**What is required:** The answer is to contain only the line containing "Click the star shape tool" and the lines after it through the last one, each reproduced exactly as it appears below.

(Given records)

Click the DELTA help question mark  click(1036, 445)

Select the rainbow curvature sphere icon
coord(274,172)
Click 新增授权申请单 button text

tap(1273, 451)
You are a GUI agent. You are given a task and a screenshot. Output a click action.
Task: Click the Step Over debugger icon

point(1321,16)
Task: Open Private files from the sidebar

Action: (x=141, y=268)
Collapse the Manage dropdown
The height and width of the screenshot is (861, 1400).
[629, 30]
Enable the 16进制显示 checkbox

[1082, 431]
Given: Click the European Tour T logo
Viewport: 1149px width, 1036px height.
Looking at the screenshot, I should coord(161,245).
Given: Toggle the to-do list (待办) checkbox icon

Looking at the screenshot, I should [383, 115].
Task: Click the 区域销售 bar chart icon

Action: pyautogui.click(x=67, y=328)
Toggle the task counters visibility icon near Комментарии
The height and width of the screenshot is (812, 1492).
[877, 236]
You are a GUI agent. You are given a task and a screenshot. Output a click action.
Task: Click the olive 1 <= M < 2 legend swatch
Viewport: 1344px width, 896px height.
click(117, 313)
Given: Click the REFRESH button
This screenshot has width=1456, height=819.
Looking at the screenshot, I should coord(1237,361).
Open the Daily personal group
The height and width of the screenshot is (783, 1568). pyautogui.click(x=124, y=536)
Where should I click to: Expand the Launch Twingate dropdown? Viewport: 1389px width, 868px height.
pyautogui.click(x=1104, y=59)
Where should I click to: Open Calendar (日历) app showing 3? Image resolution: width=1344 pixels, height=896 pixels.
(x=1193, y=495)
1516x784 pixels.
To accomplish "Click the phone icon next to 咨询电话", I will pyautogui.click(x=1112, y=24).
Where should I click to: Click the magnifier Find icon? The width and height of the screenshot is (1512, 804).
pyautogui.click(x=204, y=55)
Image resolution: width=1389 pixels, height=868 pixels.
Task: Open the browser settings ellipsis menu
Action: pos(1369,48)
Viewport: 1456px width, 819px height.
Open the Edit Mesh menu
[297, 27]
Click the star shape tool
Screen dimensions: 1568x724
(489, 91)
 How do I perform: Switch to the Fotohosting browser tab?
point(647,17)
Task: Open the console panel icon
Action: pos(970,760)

(End Given records)

**Answer for the task:**
Click the star shape tool
Screen dimensions: 1568x724
(489, 91)
 How do I perform: Switch to the Fotohosting browser tab?
point(647,17)
Task: Open the console panel icon
Action: pos(970,760)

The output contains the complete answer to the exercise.